Il Covid e le conseguenze dell’invasione russa all’Ucraina hanno evidenziato meglio il clamoroso errore di fondo di tutto il Green Deal che era quello (estremizzo) di poter anche fare a meno della produzione agricola europea, focalizzando proprio sulla produzione l’origine del problema e non capendo che, invece, sia ambientalmente che economicamente, i produttori agricoli nei singoli territori possono rappresentare la soluzione.
E quindi un rincorrersi di emendamenti, controemendamenti e virgole fra soggetto e verbo pur di recuperare il recuperabile con una sufficiente sensibilità dei parlamentari e con gli Stati Membri con lo sguardo rivolto solo al proprio elettorato nazionale.

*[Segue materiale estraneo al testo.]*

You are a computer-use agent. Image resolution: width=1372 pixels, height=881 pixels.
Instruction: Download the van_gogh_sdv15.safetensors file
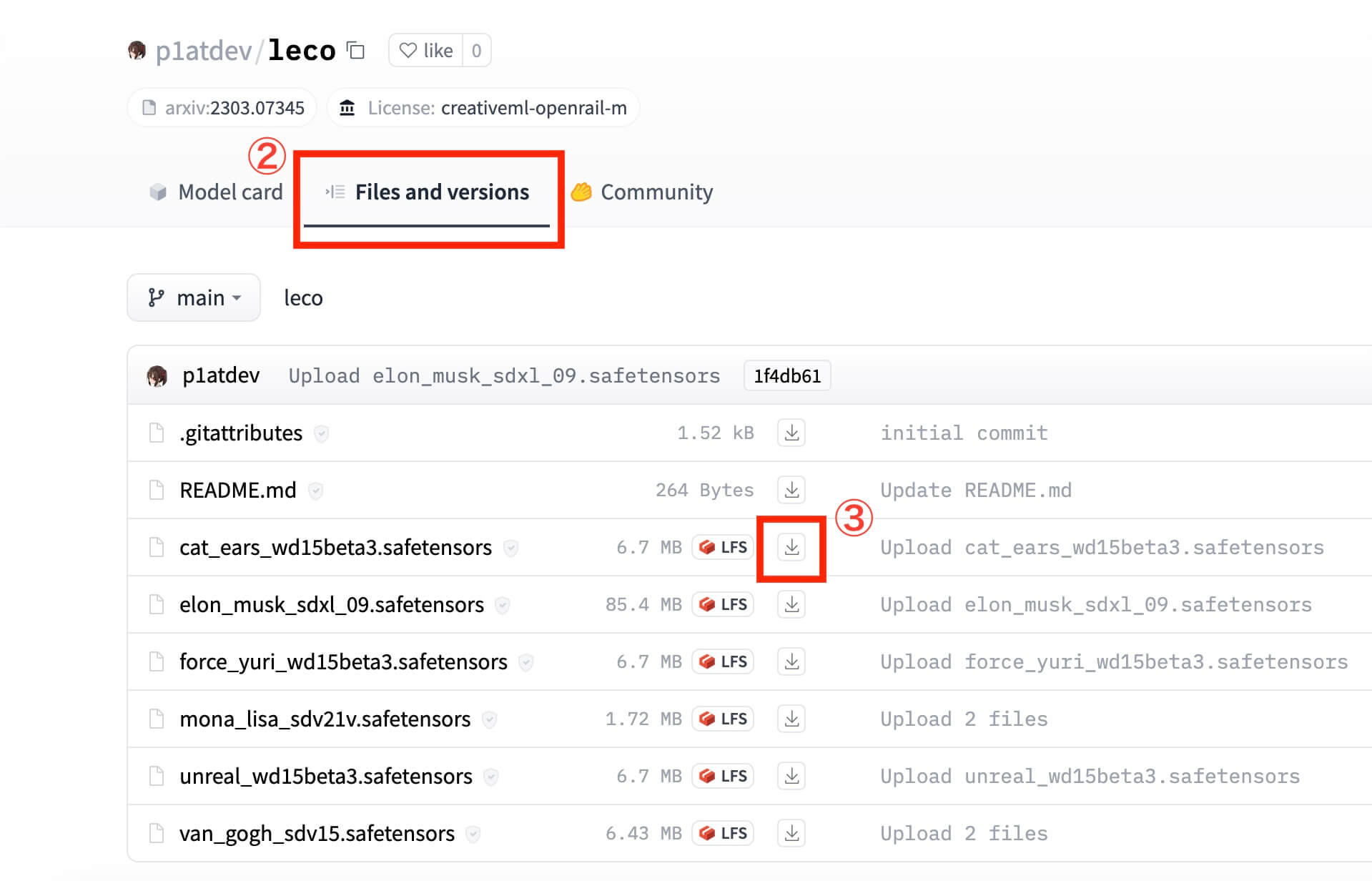pyautogui.click(x=791, y=834)
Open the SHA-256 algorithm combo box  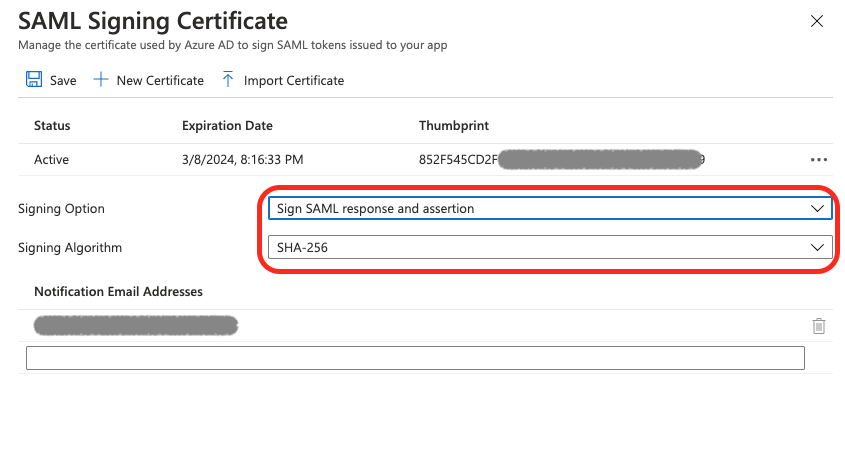click(x=550, y=247)
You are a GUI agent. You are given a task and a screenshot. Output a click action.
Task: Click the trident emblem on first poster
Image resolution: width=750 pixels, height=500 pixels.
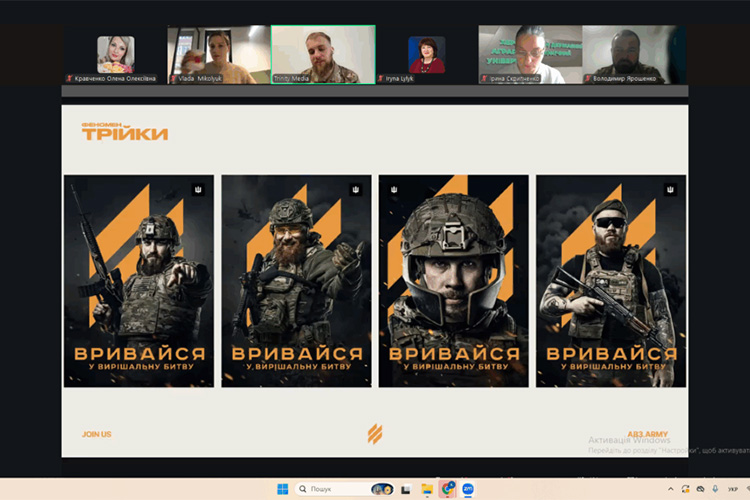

Questa campagna elettorale per le elezioni europee è ufficialmente partita con i trattori tedeschi, francesi, olandesi… e quelli che si aggiungeranno ed è giusto che il tema agricolo venga posto al centro dell’attenzione. Resta da vedere se l’impatto sulle opinioni pubbliche sarà positivo e se la variegata offerta politica sarà in grado di confezionare programmi e proporre candidati dal cuore agricolo.
Il settore ortofrutticolo è sicuramente conosciuto, sia all’interno del mondo agricolo che nell’opinione politica più informata, come quello che ha la legislazione più avanzata e già strumenti dedicati molto importanti. Mi riferisco ad una organizzazione comune di mercato in vigore già dal 1996, al programma di promozione europeo dedicato da 200 milioni di euro, al programma storico di Frutta nelle scuole.

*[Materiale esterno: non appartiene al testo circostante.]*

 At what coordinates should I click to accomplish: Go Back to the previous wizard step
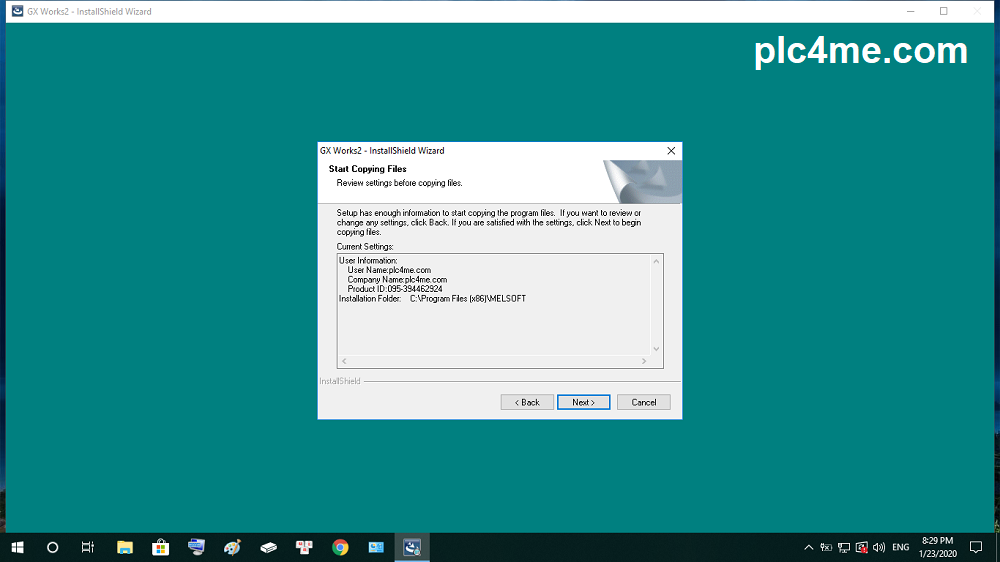coord(527,402)
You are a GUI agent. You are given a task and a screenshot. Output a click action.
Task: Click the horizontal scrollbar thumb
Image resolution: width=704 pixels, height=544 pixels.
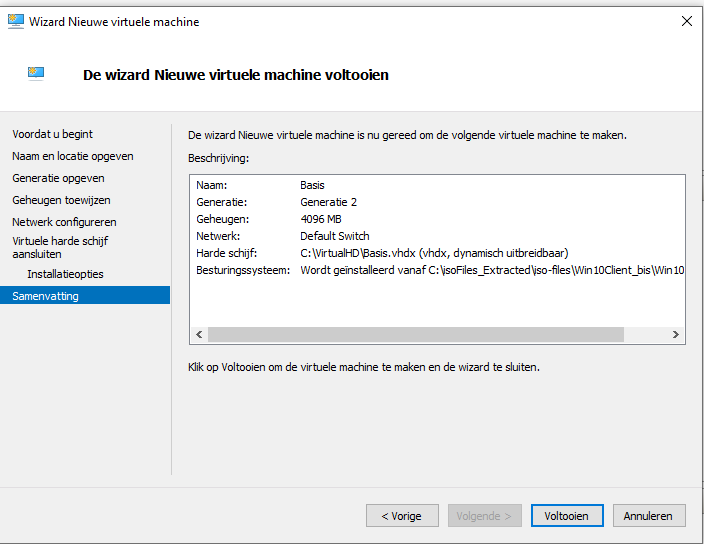416,334
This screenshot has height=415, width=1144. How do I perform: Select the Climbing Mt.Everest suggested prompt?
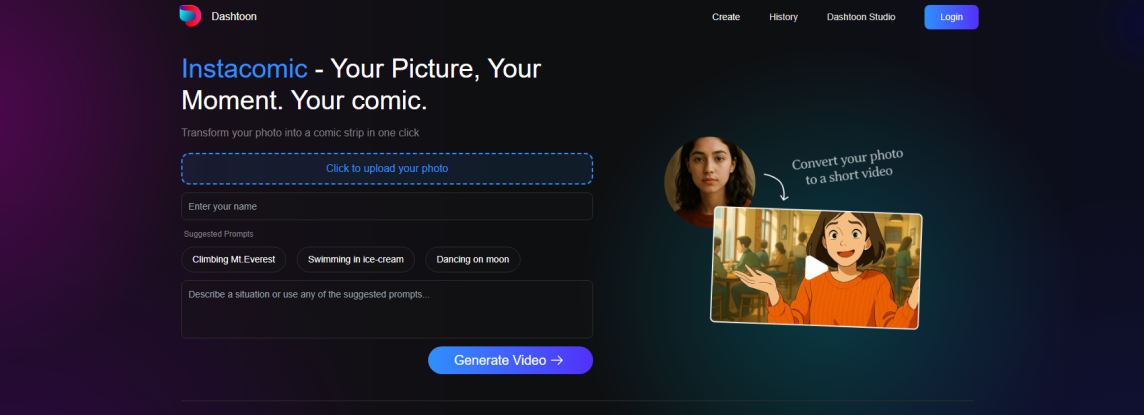tap(234, 259)

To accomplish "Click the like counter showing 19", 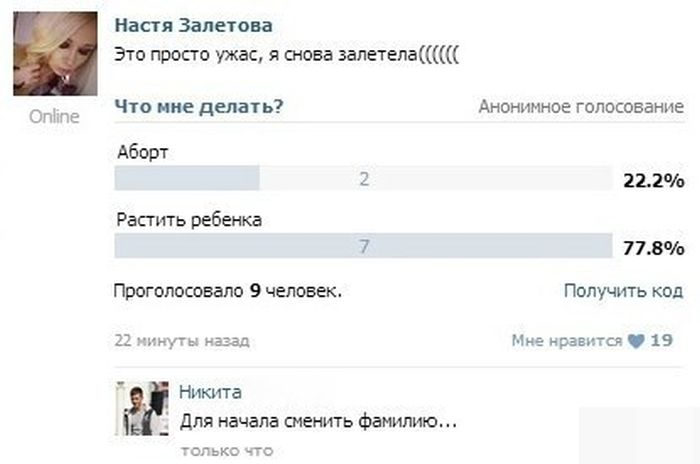I will (x=661, y=341).
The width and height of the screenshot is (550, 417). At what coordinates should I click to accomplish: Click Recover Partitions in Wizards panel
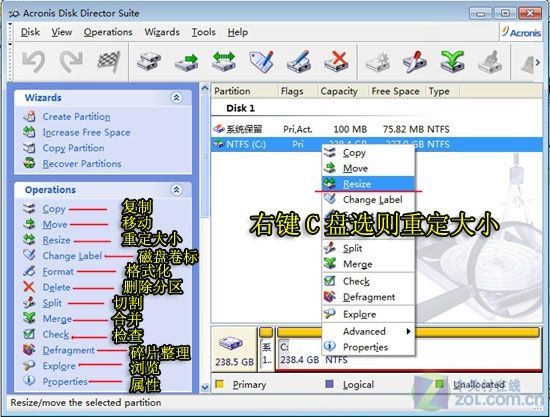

Ma va detto con chiarezza che nonostante ciò per la parte produttiva della filiera si deve purtroppo registrare una progressiva debolezza nel nostro settore. I produttori ortofrutticoli non riescono più a sostenere le spese di produzione, la produzione è in continua diminuzione, i redditi si stanno sostanzialmente azzerando e registriamo un calo strutturale dei consumi con i giovani (e i bambini in particolare) che consumano sempre meno frutta e verdura.

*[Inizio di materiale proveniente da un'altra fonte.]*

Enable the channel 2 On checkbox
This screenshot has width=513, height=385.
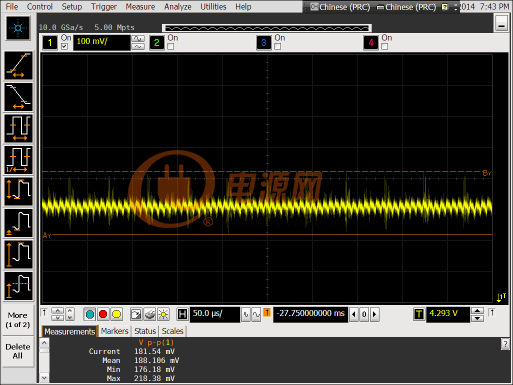tap(171, 47)
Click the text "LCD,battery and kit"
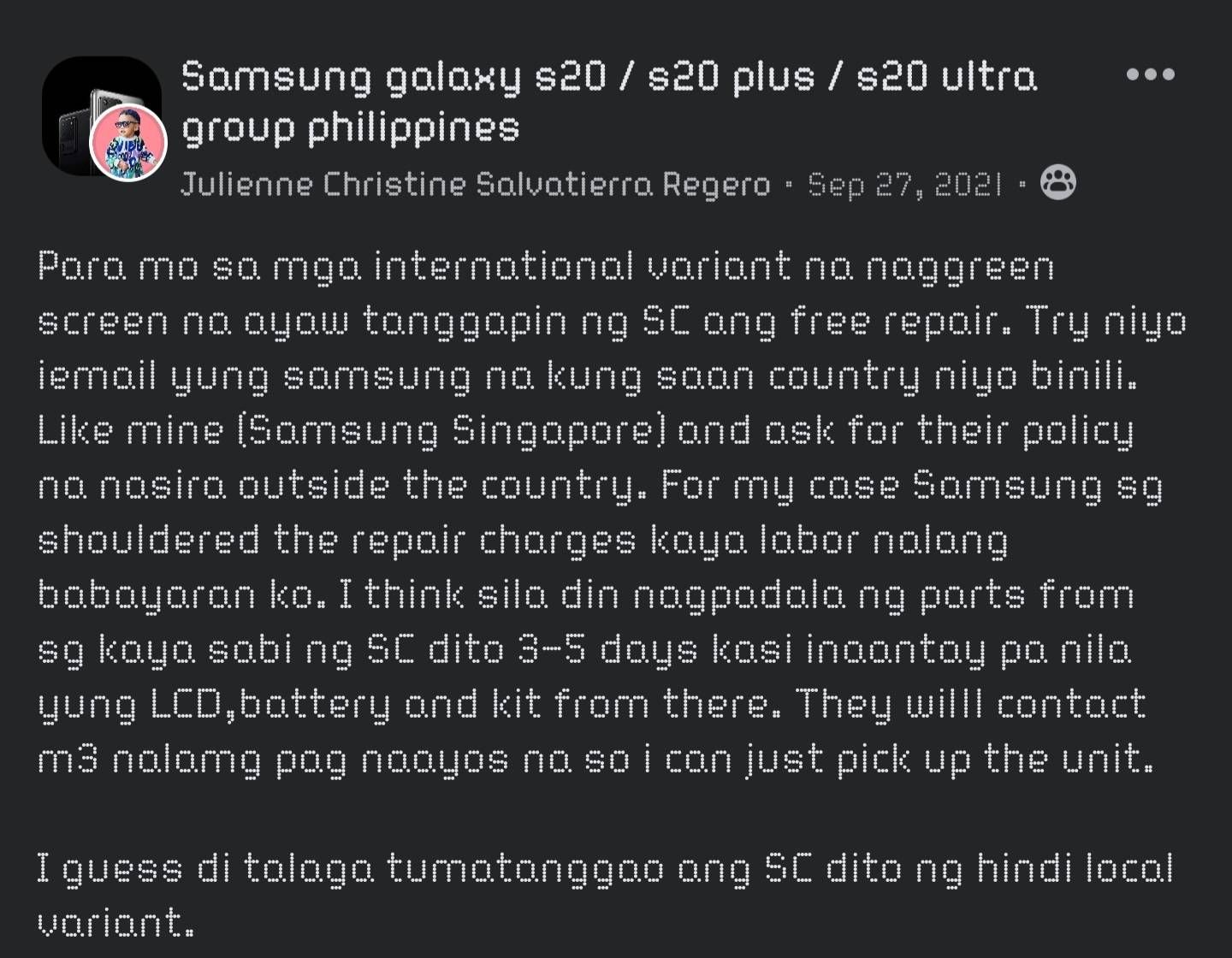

E va da sé che trattando prodotti deperibili scontiamo strutturalmente una posizione debolissima all’interno della filiera e lo strumento che la PAC prevede per impostare rapporti di filiera, le Organizzazioni Interprofessionali, nel nostro settore non si sono diffuse e, a parte la Francia, non riescono ad incidere nella regolazione di mercato.
E con un retorico punto interrogativo: siamo noi produttori a non sfruttare al meglio questa legislazione? Le risorse non sono sufficienti? Gli Stati Membri non si attivano abbastanza? Quali aggiornamenti e modifiche, o necessitano assolute novità?
O preferiamo il mantenimento dello status quo?
Va aperta quindi una riflessione comune (più che il solito auspicio di inizio anno), un confronto laico (interno al settore e con i futuri candidati europei) che ponga al centro l’assoluta necessità della sostenibilità economica del produttore di ortofrutta e della sua possibilità di produrre, in Italia e nel resto d’Europa.